Closed woylie closed 1 year ago
:emfile
means "Too many open files" (see here).
It looks like you have more connections than available file descriptors. You could try to increase the file descriptor limit for your server.
We increased the file descriptor limit before.
For more context, we saw the memory usage continuously increasing over time, without resources ever being freed. After changing the adapter back to Cowboy, we don't see this happening anymore, and we don't see any errors indicating too many connections.
Could you pin down which resources wouldn't get freed? I would assume Ports / Sockets, but it would be nice to have further informations.
I'm extremely interested / perplexed by this!
My first hunch here is that there's some aspect of your situation that's causing connections to not be closed off once you're done with them. My initial guess would be that there may be a bug in our HTTP/1 keepalive logic that's causing us to not be as aggressive as Cowboy in closing off lingering keep alive clients.
Some questions to help diagnose:
(on the off chance that you're able to share aspects of the project causing this, it would help immensely in diagnosing this).
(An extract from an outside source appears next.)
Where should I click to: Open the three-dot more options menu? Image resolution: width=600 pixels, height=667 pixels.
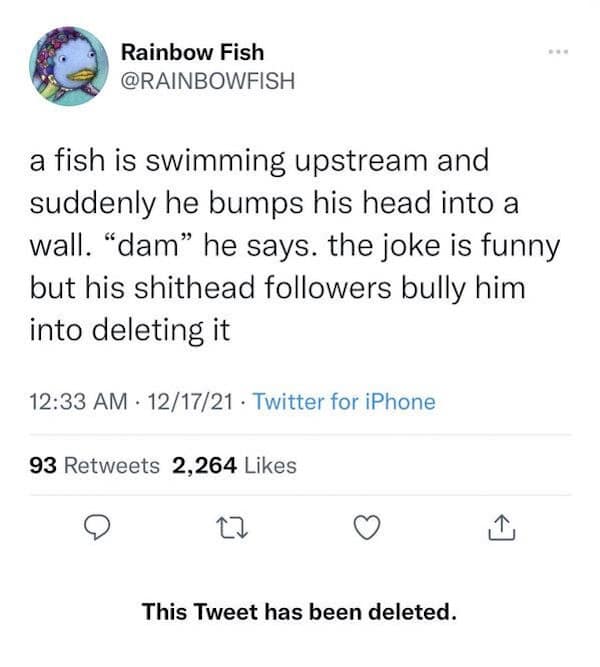click(x=556, y=47)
Looking forward to hearing more!
* What mix of endpoints / transports are you using? HTTP/HTTPS? 1.1/2? WebSockets?
The endpoint serves HTTP 1.1 and WebSockets (LiveView) behind an Envoy proxy that terminates TLS.
* What config are you starting Bandit / Cowboy up with?
Only defaults.
* Do you see any other Bandit / Thousand Island messages in your logs (specifically timeout messages)? * Do the errors happen over time, all at once, after a certain number of connections? Anything we can do to try and repro? * What sort of connection rate (distinct connections / second, requests per connection, etc) does the system in question serve? * Are you able to share methods & charts that demonstrate 'memory usage continuously increasing over time'? Do you happen to have a metric available for total number of VM processes as well? Can you share that?
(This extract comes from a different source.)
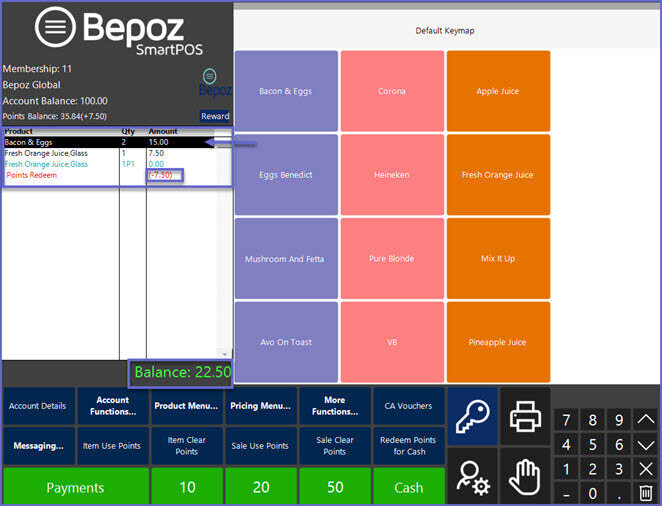Click the printer icon button
The width and height of the screenshot is (662, 506).
tap(525, 415)
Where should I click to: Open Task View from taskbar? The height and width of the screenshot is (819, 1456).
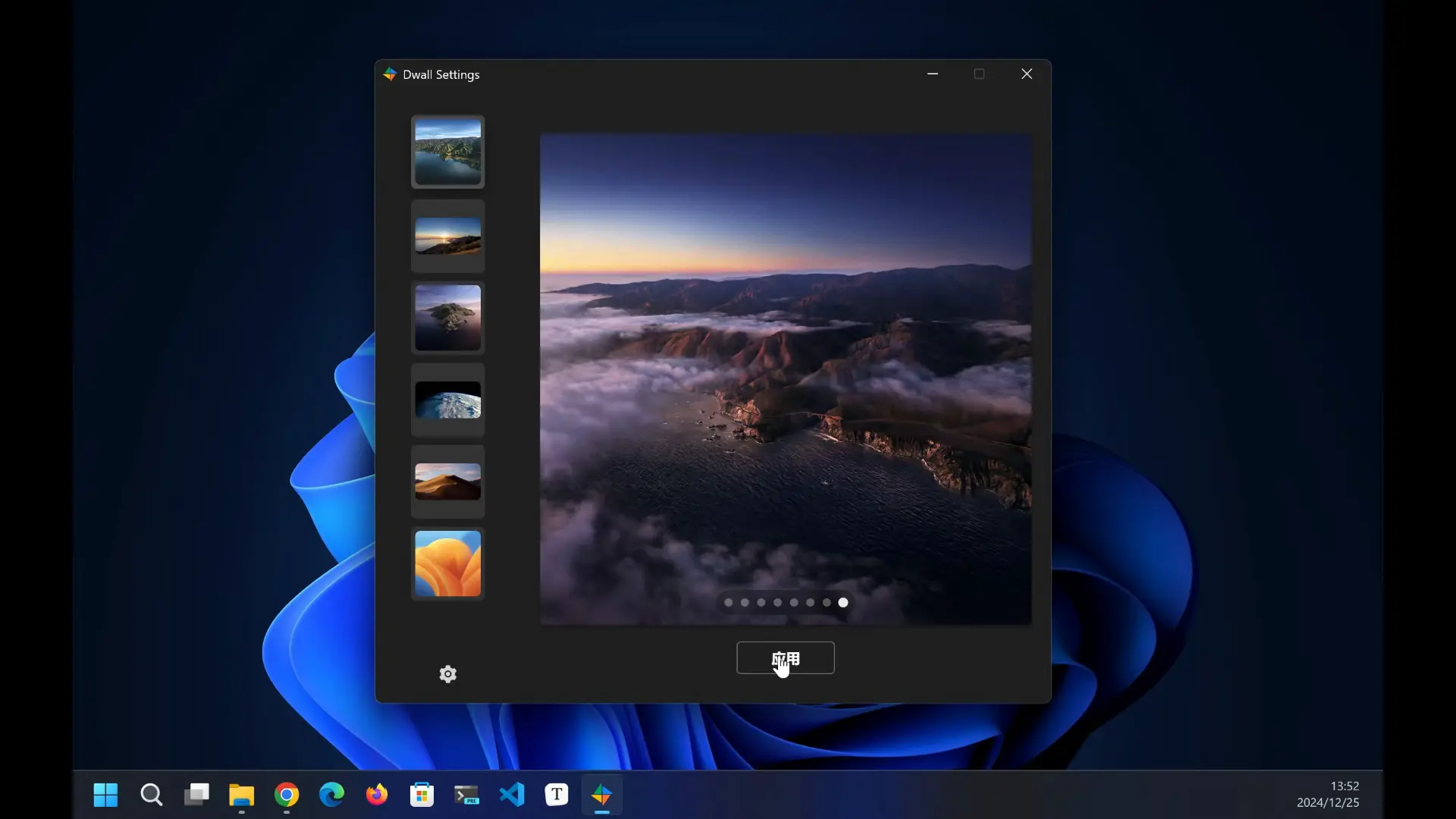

I'll have to get back to you for that. We're pretty busy at the moment, and I'll be out of office from next week, so it may take a while. The only thing I can give you right now is this 24h error distribution chart:
From top to bottom:
We also saw a couple of ** (exit) "Not a valid WebSocket upgrade request")
errors.
When you're running under Cowboy, do you ever see log messages like the following?
Ranch acceptor reducing accept rate: out of file descriptors
Looking at where this error is happening in Thousand Island, the corresponding implementation in Ranch explicitly handles :emfile
errors by waiting for 100ms and retrying an accept call. Ranch and Thousand Island are very similar in structure in this regard, so I would expect that Ranch is seeing the same :emfile
error we are, they're just handling it.
If this is the case, I'll add a similar clause to Thousand Island (though I may handle it a tad differently; busy waiting without end like Ranch does is a tad sketch).
I didn't find that message in our logs.
I've added connection count limiting to Thousand Island (released as 0.6.6). This doesn't fix the core of the issue (why you're seeing increased memory usage & emfile
errors), but it should help mitigate the issue for others via configuration levers, and brings us up to parity with ranch's support for this.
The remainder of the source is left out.